= PROBLEM REQUIREMENTS =
Lines to return, exactly: from the line with "Loan (98, 1843)" to the line with "Loan (98, 1876)" in the entries below, both included.

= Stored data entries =
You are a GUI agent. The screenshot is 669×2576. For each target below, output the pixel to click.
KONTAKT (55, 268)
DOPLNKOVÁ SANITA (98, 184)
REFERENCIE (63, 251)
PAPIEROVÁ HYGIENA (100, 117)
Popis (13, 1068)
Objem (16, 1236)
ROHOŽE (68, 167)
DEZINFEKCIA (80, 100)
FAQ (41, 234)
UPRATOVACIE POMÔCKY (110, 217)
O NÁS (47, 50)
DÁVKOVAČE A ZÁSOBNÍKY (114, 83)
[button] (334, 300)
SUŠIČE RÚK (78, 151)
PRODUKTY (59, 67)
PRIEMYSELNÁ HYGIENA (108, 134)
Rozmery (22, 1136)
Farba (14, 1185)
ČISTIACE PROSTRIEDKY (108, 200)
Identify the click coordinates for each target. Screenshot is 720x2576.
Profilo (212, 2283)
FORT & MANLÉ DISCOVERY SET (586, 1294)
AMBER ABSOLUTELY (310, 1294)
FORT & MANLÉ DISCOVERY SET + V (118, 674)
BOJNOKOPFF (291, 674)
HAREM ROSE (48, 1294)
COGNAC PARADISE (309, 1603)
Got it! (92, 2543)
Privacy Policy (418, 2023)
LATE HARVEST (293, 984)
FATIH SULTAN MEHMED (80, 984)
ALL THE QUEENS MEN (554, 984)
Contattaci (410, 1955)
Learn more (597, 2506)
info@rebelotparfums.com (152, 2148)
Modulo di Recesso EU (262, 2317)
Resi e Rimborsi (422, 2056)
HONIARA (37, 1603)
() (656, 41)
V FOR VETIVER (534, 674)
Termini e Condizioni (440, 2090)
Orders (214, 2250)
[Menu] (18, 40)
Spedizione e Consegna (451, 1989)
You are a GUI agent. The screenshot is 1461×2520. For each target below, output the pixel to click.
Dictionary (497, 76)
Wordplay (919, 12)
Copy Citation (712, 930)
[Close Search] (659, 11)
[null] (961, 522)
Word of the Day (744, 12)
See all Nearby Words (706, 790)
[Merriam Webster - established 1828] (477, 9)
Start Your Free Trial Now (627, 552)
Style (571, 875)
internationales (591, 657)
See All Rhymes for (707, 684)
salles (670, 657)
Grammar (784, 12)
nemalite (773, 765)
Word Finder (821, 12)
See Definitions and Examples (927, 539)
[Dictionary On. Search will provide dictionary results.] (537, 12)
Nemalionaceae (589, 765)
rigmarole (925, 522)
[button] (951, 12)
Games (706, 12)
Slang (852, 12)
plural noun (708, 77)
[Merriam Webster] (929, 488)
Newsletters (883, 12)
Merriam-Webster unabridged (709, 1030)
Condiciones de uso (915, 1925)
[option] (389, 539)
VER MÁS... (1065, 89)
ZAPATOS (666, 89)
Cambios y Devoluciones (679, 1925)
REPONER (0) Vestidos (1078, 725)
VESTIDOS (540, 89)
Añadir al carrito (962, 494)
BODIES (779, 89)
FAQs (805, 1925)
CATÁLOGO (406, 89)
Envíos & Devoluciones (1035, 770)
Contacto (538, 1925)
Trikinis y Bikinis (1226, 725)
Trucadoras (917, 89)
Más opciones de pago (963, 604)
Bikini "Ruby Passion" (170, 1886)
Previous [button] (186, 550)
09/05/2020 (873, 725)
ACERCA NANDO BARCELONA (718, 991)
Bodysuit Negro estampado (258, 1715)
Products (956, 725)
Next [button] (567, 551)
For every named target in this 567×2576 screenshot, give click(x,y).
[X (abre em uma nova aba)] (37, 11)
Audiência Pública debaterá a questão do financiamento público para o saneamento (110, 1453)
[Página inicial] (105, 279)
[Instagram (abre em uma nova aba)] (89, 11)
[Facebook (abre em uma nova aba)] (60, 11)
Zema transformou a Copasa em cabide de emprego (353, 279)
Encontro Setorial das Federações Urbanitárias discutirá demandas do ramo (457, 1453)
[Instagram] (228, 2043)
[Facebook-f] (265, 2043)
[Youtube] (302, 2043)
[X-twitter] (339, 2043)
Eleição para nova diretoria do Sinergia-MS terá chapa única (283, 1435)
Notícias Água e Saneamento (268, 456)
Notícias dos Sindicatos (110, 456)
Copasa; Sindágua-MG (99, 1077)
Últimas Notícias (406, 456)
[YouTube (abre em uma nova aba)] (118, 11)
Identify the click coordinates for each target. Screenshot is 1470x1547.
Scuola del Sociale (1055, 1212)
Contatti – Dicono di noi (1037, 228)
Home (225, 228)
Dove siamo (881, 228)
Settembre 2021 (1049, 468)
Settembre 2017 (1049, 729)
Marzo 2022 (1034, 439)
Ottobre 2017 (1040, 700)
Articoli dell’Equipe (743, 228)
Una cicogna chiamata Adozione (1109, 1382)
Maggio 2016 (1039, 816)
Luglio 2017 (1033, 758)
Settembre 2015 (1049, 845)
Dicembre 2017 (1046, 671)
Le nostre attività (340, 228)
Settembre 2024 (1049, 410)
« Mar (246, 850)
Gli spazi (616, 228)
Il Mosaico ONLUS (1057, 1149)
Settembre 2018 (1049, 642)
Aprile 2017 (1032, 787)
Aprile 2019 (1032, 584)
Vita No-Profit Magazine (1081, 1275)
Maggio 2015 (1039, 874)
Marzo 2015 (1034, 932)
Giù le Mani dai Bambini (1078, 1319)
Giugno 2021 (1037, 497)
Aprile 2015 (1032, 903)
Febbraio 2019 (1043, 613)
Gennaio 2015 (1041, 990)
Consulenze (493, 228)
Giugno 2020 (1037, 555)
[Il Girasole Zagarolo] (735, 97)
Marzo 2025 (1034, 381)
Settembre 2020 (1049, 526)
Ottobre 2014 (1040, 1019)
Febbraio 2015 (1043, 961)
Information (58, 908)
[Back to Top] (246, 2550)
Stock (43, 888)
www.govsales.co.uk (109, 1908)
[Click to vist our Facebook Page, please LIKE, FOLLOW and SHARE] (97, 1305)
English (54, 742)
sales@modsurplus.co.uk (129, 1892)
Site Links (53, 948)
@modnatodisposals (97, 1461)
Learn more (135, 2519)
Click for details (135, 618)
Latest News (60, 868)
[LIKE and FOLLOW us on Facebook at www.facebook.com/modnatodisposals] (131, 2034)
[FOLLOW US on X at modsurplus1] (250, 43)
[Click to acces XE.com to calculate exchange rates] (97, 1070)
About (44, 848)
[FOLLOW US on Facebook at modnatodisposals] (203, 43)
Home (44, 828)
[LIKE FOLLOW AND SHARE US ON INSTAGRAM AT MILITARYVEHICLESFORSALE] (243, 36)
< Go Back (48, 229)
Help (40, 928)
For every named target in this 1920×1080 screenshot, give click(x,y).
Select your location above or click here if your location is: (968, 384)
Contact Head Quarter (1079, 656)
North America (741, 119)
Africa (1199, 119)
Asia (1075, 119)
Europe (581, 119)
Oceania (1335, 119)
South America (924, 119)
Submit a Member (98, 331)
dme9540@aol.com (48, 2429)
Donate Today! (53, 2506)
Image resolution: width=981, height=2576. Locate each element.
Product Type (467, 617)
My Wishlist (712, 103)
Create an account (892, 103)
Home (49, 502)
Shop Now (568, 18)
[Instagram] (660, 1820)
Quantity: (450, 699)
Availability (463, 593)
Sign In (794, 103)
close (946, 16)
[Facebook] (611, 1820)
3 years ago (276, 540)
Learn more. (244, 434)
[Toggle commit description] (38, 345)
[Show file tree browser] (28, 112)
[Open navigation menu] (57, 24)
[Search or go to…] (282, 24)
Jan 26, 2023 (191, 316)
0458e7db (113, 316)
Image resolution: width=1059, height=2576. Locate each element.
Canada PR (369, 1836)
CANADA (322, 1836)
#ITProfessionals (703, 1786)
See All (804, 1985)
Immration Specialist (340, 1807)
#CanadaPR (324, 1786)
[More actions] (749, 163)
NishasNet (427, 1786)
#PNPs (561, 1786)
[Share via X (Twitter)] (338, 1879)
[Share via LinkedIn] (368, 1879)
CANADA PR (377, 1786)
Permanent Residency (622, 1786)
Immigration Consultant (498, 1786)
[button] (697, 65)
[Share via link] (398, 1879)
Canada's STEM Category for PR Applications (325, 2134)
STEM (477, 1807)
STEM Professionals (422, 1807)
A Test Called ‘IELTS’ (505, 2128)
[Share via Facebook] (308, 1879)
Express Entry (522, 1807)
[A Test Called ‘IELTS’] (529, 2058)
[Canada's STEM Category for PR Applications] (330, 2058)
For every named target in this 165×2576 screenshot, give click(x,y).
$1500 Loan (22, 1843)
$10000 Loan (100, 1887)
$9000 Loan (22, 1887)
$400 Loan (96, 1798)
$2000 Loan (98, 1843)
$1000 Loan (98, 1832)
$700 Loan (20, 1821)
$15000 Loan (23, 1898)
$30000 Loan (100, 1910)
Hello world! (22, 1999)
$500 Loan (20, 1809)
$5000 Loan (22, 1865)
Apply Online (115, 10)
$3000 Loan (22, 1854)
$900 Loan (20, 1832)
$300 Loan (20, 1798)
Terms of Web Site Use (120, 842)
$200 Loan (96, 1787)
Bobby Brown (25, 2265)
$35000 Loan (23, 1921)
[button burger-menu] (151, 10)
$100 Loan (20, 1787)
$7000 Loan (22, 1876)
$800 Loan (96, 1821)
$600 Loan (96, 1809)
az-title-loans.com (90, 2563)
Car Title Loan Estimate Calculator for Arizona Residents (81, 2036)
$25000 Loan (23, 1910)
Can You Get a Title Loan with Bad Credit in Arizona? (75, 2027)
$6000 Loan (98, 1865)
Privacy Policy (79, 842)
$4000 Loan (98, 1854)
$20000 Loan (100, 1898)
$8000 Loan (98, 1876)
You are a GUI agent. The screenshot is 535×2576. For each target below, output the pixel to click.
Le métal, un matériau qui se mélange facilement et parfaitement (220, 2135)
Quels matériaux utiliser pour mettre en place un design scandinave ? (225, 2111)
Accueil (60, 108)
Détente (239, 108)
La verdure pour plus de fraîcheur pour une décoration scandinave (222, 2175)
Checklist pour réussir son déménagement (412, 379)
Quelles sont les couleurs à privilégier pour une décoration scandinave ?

= RESPONSE =
$2000 Loan (98, 1843)
$1000 Loan (98, 1832)
$700 Loan (20, 1821)
$15000 Loan (23, 1898)
$30000 Loan (100, 1910)
Hello world! (22, 1999)
$500 Loan (20, 1809)
$5000 Loan (22, 1865)
Apply Online (115, 10)
$3000 Loan (22, 1854)
$900 Loan (20, 1832)
$300 Loan (20, 1798)
Terms of Web Site Use (120, 842)
$200 Loan (96, 1787)
Bobby Brown (25, 2265)
$35000 Loan (23, 1921)
[button burger-menu] (151, 10)
$100 Loan (20, 1787)
$7000 Loan (22, 1876)
$800 Loan (96, 1821)
$600 Loan (96, 1809)
az-title-loans.com (90, 2563)
Car Title Loan Estimate Calculator for Arizona Residents (81, 2036)
$25000 Loan (23, 1910)
Can You Get a Title Loan with Bad Credit in Arizona? (75, 2027)
$6000 Loan (98, 1865)
Privacy Policy (79, 842)
$4000 Loan (98, 1854)
$20000 Loan (100, 1898)
$8000 Loan (98, 1876)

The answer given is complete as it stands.